● **WHAT YOU HAVE TO DO**: Extract precisely the lines that run from the line containing "Image resolution: width=805" to the end of the records below, with both ends included and pictures omitted.

═════ SOURCE DATA

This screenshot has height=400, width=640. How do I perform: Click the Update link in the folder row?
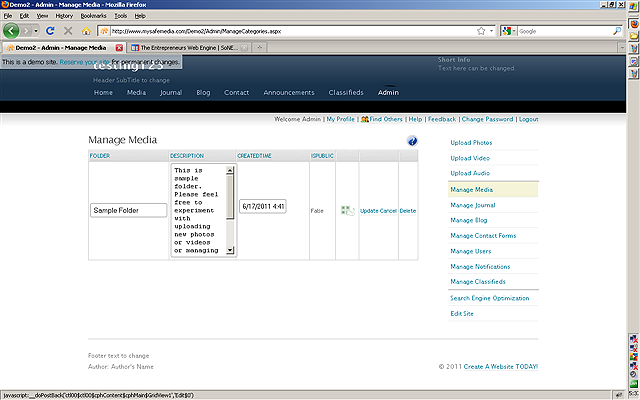[x=368, y=211]

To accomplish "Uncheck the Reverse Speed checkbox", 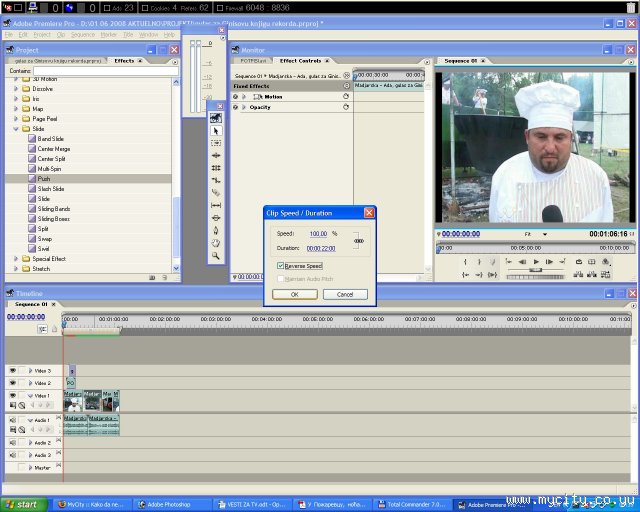I will [281, 266].
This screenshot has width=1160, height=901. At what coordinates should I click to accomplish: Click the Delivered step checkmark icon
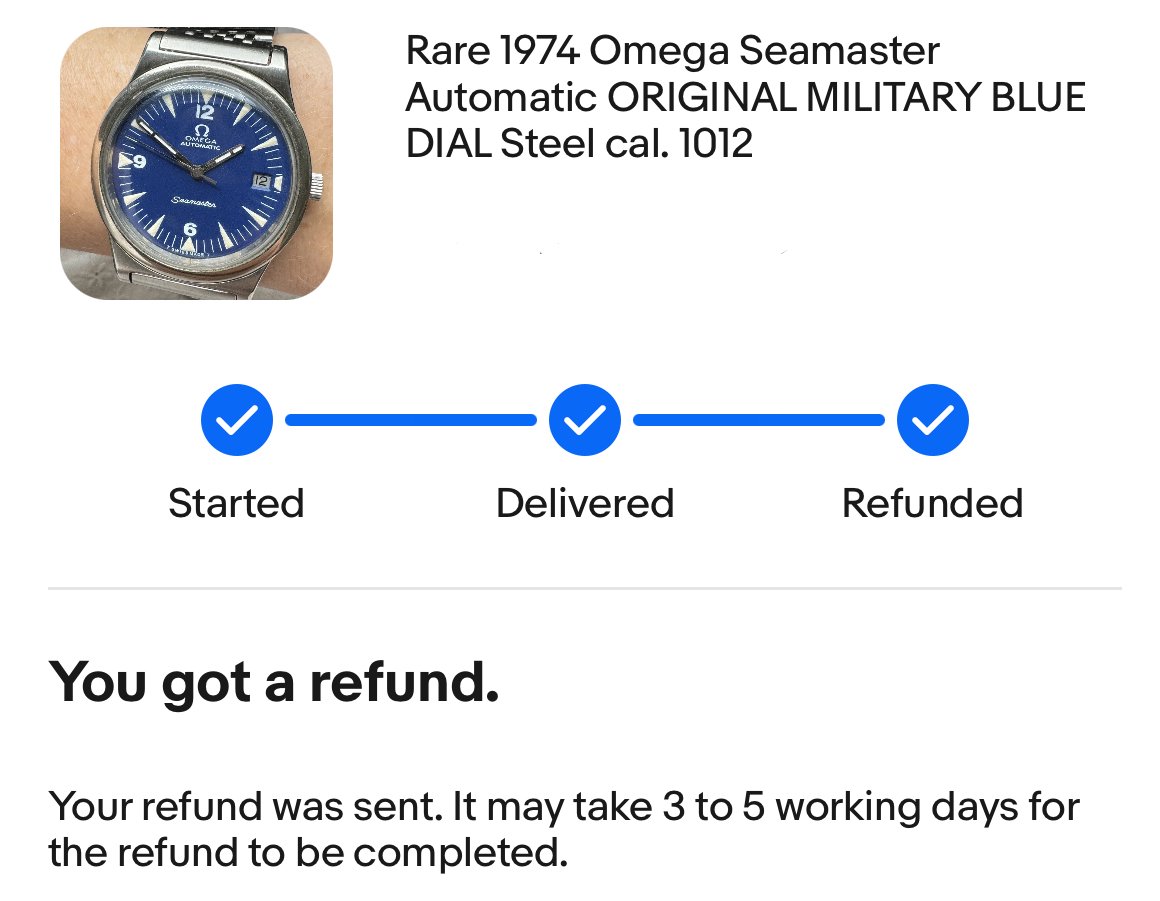click(585, 420)
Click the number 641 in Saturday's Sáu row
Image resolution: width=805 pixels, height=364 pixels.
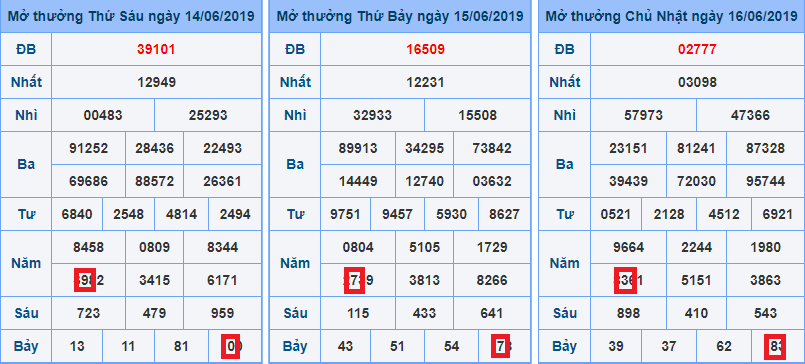(x=492, y=313)
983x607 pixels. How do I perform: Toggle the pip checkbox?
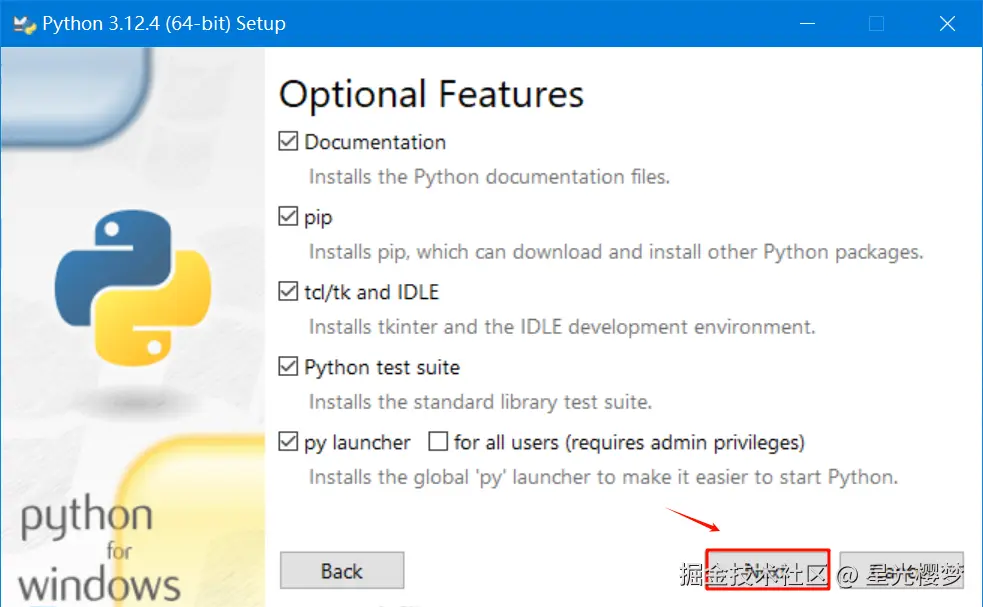(288, 217)
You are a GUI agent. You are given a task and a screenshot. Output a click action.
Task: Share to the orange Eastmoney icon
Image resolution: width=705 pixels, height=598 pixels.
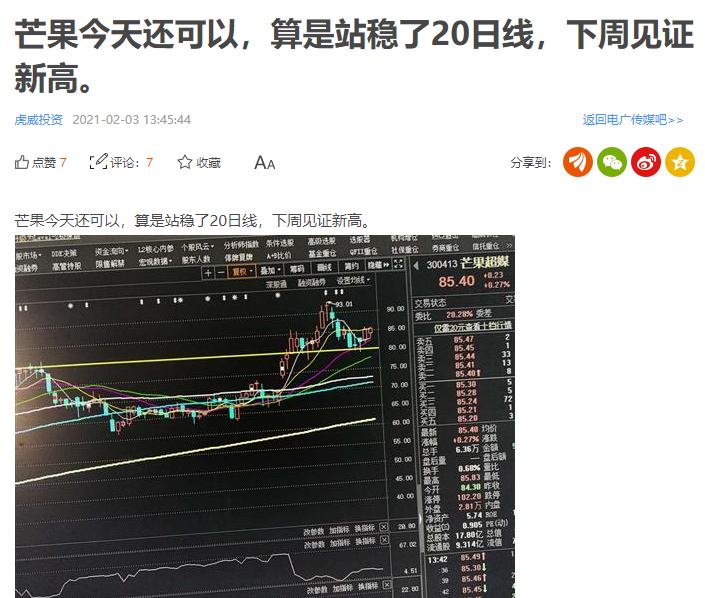click(x=578, y=162)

══════════

● **TASK RESPONSE**:
Image resolution: width=805 pixels, height=364 pixels.
(x=492, y=313)
983x607 pixels. How do I perform: Toggle the pip checkbox?
(288, 217)
You are a GUI agent. You are given a task and a screenshot. Output a click action.
Task: Share to the orange Eastmoney icon
Image resolution: width=705 pixels, height=598 pixels.
click(x=578, y=162)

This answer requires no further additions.